La mayor parte del mensaje del Ángel le resultaba tan misterio­so…: la Reina, los Magos, el Niño…

—¿Qué puedo contestar? —dijo al fin—.

—Lo mejor es que no hables. Dios te ha asigna­do un papel en su Navidad, aunque no lo entiendas del todo. No puedes aceptarlo ni rechazarlo: eres sólo una estrella y tu camino está ya escrito en el firmamento. Vivirás aún miles de siglos más, pero fuiste creada só­lo para un día, el de Belén. 

Ahora ya sabes que, desde la galaxia más grande hasta la última luna, nada hay inútil en el
universo.

A Oriente, sin embargo, se le habían pasado las ganas de hablar.

Debería estar alegre; pero, por un momento, pareció apagarse de tristeza.

—En el fondo tienes suerte —trató de animarla Gabriel—. Fíjate: en ese Nacimiento que se prepara, hay millones de figuras: montañas, castillos, palme­ras, ríos, estrellas… Pero hay otras mucho más peque­ñas: los hombres, las mujeres, los niños..

Cada uno tiene también un nombre, recibido de Yavé antes de que tú existieras; pero deben descubrirlo, y aceptarlo. A ti te basta con dejarte llevar: ellos necesitan tener el oído atento, porque Dios les hablará en voz muy baja, casi como la brisa, y les dirá cuál es su sitio en este mundo que gira alrededor del Portal: conocerán su vocación.

Pero su responsabilidad es enorme, porque pueden engañarse, o taparse los oídos, o contestar que no, o rebelarse…

¿Comprendes, Oriente?
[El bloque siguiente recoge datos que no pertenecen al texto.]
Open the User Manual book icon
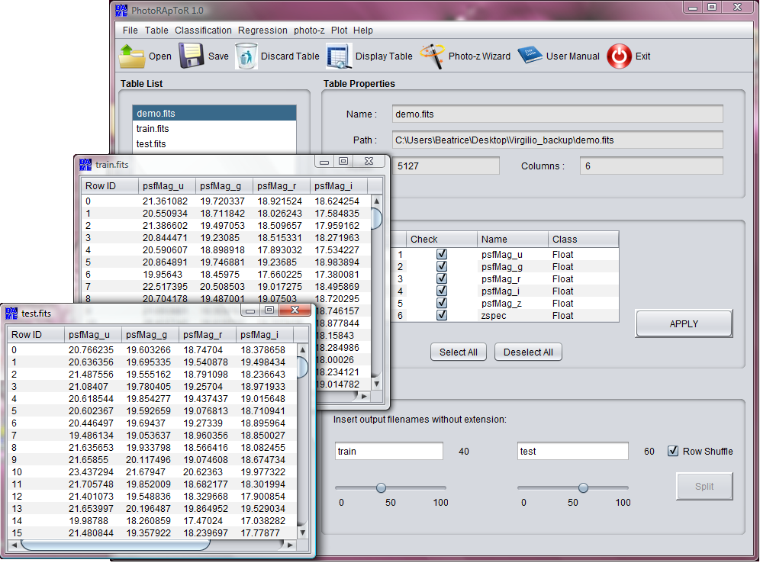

Y si lo hicie­ran, su vida se convertiría en un sinsentido, se ha­brían escapado del belén; serían corno astros perdi­dos, sin rumbo, como piezas inútiles y desgraciadas… 
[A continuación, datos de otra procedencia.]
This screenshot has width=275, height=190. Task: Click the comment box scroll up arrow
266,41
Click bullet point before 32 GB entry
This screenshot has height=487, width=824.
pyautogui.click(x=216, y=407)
Oriente tardó en responder. Le habría gustado decir, como su Reina: yo soy la esclava del Señor; hága­se en mí…; pero, claro, a las estrellas no se les consul­ta. ¿Era una suerte?

—No, Gabriel. No trates de consolarme. Sé lo que soy, y me conformo. Pero el Niño que va a nacer prefiere un sí enamorado y libre de una sola de aque­llas figurillas a todas las luces del firmamento.
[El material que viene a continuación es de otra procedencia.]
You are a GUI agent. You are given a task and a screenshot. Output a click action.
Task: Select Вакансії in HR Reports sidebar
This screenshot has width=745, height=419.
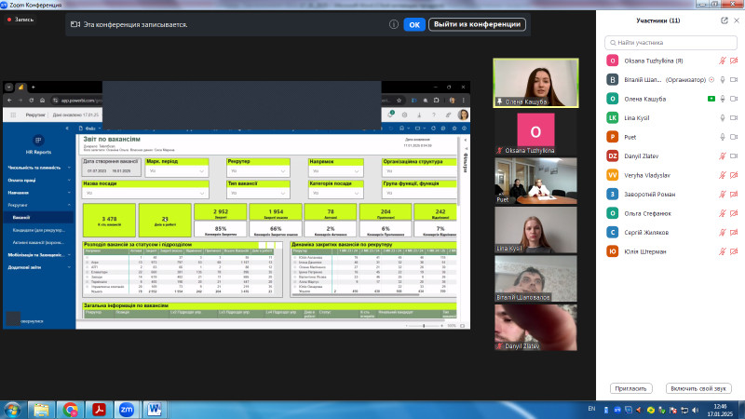pos(20,217)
El Arcángel guardó silencio. Por primera vez en una eternidad, no se le ocurría nada.

—¿Y el Niño? —preguntó Oriente—. ¿Me mirará el Niño?

—¿Por qué lo preguntas?… No lo sé. Los niños recién nacidos tienen los ojos cerrados. Sólo se atre­ven a mirar a sus madres. Pero Jesús…, no sé. 

Quizá pueda conseguirte algo…

ENRIQUE MONASTERIO, EL BELÉN QUE PUSO DIOS.